• [SELECTION]:
-- -- --

Cascaded floating-point reduction?

Saad Zafar · Aug 21, 2013

y1= 1.5f*y0 - x*y0*y0*y0

....Note that all quantities are in single precision floating point. I can't write this equation in behavioral form for synthesizer to optimize because it has to be broken down and fed into FP-multipliers. I have got both the y0 and x available in 1 clock cycle ready to be plugged into this equation ....Now I'm stuck on reducing this equation in least cycles...right now I have got cascaded series fp-multipliers feeding into final fp-subtractor...Each multiplication consuming one clock cycle.

What in your opinion should be the best way to map this equation in hardware? Is there an alternative form of this equation that would be more suitable for implementation?

Regards.

glen herrmannsfeldt · Aug 21, 2013

Saad Zafar <saad1024@gmail.com> wrote:
> y1= 1.5f*y0 - x*y0*y0*y0

The usual one would be to factor out a y0, so

y1 = (1.5f-x*y0*y0)*y0;

That sames one multiplier, but maybe the same number of
pipeline stages.

If you factor it as 1.5f*y0-(x*y0)*(y0*y0);

Then you can do it in one less pipeline stage, but no less
multipliers.

-- -- --

• [WRITTEN TASKS]:
1. Retype the thread on the floating-point equation from "Cascaded floating-point reduction?" up to and including "one clock cycle.".
2. In the thread on the floating-point equation, how many clock cycles does each multiplication consume?
The lines after this thread are separate material with no connection to it.

• [INFORMATION SUPPLIED]:
-- -- --

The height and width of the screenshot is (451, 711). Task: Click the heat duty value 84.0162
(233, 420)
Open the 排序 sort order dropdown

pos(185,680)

-- -- --

• [FULL SOLUTIONS]:
1.
Cascaded floating-point reduction?

Saad Zafar · Aug 21, 2013

y1= 1.5f*y0 - x*y0*y0*y0

....Note that all quantities are in single precision floating point. I can't write this equation in behavioral form for synthesizer to optimize because it has to be broken down and fed into FP-multipliers. I have got both the y0 and x available in 1 clock cycle ready to be plugged into this equation ....Now I'm stuck on reducing this equation in least cycles...right now I have got cascaded series fp-multipliers feeding into final fp-subtractor...Each multiplication consuming one clock cycle.

2. One clock cycle.